## Exercise prompt
Pull every line holding the word "蜡笔小新" from the data below and copy it.

## Source material
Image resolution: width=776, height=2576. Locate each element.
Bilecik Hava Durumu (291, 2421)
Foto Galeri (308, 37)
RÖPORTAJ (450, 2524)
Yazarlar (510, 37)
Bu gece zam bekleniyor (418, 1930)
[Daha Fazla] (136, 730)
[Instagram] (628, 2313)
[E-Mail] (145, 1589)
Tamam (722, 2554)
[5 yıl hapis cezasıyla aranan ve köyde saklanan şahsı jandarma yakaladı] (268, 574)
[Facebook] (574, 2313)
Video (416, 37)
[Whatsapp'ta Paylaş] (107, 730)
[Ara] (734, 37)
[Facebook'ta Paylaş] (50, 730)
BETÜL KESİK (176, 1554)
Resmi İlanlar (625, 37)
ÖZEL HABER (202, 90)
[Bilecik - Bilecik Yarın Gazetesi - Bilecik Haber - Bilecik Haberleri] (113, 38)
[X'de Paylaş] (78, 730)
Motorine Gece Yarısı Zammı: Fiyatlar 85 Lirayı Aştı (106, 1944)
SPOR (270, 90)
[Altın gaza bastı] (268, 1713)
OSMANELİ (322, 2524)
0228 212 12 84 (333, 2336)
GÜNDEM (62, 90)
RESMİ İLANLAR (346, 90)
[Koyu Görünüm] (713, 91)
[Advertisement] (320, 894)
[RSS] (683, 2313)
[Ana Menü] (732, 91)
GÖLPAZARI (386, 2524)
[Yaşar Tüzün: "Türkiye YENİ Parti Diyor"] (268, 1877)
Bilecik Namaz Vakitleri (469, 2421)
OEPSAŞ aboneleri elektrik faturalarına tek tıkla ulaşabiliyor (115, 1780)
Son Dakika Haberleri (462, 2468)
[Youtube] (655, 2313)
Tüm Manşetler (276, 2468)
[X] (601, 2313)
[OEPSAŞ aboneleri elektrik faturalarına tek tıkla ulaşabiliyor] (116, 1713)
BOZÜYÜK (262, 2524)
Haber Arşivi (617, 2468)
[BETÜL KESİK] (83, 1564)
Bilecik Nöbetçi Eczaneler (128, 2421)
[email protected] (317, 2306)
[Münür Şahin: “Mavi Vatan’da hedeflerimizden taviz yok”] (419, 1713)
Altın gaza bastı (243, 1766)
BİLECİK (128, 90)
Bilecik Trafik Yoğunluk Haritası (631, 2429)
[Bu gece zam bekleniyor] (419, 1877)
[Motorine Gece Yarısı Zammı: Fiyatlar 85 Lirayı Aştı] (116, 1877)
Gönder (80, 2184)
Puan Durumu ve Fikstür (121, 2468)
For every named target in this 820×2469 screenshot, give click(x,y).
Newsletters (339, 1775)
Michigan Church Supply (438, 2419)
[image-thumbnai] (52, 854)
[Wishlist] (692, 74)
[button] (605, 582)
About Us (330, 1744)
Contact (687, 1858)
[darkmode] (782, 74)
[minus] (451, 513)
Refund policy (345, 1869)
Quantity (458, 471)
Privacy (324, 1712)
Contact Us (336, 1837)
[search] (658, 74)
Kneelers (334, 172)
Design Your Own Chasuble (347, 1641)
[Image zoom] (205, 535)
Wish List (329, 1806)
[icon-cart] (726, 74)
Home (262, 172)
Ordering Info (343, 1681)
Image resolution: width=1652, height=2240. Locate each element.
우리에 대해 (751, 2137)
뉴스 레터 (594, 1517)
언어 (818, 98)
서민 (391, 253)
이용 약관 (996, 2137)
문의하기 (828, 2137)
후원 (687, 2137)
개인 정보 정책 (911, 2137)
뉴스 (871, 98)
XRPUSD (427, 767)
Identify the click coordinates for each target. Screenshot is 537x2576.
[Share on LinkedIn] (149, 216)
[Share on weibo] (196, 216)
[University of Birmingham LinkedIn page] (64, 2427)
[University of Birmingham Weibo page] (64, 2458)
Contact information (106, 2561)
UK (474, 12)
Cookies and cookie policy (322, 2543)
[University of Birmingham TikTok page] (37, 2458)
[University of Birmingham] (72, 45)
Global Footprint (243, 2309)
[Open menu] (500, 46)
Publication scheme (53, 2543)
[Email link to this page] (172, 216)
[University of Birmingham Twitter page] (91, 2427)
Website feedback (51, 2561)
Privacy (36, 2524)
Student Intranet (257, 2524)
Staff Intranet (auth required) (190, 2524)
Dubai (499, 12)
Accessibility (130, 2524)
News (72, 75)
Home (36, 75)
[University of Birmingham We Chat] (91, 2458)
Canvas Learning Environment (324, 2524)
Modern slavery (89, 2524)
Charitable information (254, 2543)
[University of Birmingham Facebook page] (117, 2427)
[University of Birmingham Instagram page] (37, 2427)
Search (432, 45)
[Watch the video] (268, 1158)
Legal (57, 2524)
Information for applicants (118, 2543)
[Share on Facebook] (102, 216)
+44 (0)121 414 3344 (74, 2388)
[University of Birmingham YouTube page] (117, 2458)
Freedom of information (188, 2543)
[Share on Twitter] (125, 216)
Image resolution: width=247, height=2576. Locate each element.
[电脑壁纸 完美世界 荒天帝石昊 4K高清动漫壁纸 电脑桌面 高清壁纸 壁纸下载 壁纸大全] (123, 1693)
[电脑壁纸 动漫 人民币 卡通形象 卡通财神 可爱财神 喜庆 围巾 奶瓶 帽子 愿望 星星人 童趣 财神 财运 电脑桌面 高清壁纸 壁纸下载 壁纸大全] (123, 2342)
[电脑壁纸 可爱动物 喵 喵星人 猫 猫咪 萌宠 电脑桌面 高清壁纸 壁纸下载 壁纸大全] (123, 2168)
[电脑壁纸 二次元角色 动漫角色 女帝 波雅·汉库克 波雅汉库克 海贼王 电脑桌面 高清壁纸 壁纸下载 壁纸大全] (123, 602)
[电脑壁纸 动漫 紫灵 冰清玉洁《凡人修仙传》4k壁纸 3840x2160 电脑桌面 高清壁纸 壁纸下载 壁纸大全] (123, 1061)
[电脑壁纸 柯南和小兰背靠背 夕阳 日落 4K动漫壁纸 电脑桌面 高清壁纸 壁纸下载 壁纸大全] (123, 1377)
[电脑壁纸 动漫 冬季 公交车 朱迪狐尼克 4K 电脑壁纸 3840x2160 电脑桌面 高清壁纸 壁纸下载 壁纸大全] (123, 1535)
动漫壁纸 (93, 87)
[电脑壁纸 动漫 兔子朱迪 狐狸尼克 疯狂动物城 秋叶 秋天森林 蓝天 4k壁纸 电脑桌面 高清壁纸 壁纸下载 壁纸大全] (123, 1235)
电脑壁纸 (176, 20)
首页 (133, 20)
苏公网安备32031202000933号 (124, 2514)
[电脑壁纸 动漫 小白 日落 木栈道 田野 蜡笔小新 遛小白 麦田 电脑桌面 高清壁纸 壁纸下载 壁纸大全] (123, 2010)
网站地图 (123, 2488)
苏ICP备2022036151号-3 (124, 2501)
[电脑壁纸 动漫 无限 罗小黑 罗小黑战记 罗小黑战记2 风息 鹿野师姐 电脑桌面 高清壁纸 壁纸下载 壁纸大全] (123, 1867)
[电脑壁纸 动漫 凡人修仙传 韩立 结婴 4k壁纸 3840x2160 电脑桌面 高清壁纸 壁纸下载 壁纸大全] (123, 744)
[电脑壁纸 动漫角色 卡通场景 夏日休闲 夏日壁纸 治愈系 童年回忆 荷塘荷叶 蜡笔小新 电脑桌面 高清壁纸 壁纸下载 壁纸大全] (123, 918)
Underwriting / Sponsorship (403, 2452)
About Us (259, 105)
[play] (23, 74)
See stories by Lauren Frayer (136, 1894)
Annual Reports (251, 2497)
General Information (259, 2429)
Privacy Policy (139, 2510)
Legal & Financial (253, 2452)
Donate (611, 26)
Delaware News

## Finished exercise
[电脑壁纸 动漫 小白 日落 木栈道 田野 蜡笔小新 遛小白 麦田 电脑桌面 高清壁纸 壁纸下载 壁纸大全] (123, 2010)
[电脑壁纸 动漫角色 卡通场景 夏日休闲 夏日壁纸 治愈系 童年回忆 荷塘荷叶 蜡笔小新 电脑桌面 高清壁纸 壁纸下载 壁纸大全] (123, 918)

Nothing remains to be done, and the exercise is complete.